De 1948 à 1955, j'étudiais à l'orphelinat ou au scholasticat. De 1955 à 1957, j'enseignais dans des villages. Aux yeux de mon père et de certains de mes frères, j'étais un paresseux. Durant l'été 1956, au temps des foins, je suis allé aider mon frère Marcel. Avec une fourche, je chargeais le foin sur le quatre-roues, tâche à laquelle je n'étais pas physiquement préparé. N'ayant jamais travaillé au soleil, j'avais la figure et les bras plutôt pâle et les biceps un peu flasques. Marcel s'est moqué de moi et m'a traité de famelette. Cette mentalité, qui persistait dans certaines régions, se retrouvait un peu partout au 19ème siècle.
Si par une concession pour le moins inattendue, le père voulait bien accepter de se voir priver des quelques bras que lui fournissaient ses enfants, pour les observer se faire la main à un crayon, qui paierait ce "fainéant" à s'amuser avec les enfants. (Jacques Dorion)

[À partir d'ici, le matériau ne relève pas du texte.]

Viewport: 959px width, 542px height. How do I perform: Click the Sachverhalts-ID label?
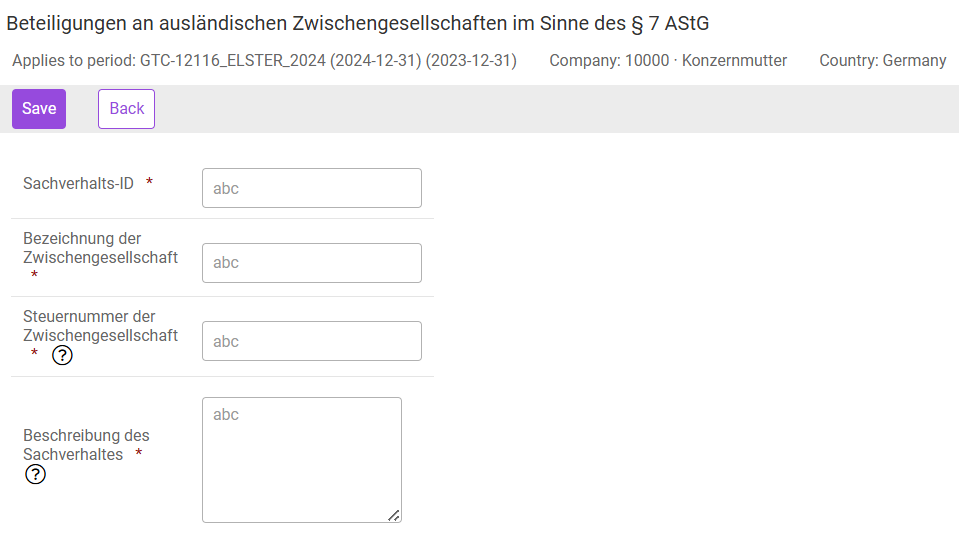[78, 184]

Les conditions précaires de certains habitants s'apparentaient à une très grande pauvreté.
Le cas de Jean-Baptiste G. de St-François de Pabo, en 1933, ne serait pas unique.
Il doit 6,25$ en taxes qu'il ne peut absolument pas payer. On le notifie
qu'il sera saisi. Il a une vache qui est la vie de ses enfants en bas âge.
Ils n'ont rien à manger et presque rien pour se vêtir, comme le montre le texte qui suit
rapporté par Jacques Dorion:
Je veux donné ma terre à saisir j'aime mieux faire saisir ma tere
que ma vache voudrait vous par charité me dire si le hussier Jos Duguay de Ste adelaide pense refuse de saisir ma terre et me dire
aussi si il pense saisir nos patates répondez moi et dite moi au juste la verite...
faite cela pour l'amour de Dieu car ma pauvre femme est près que folle de pleure pour sa vache.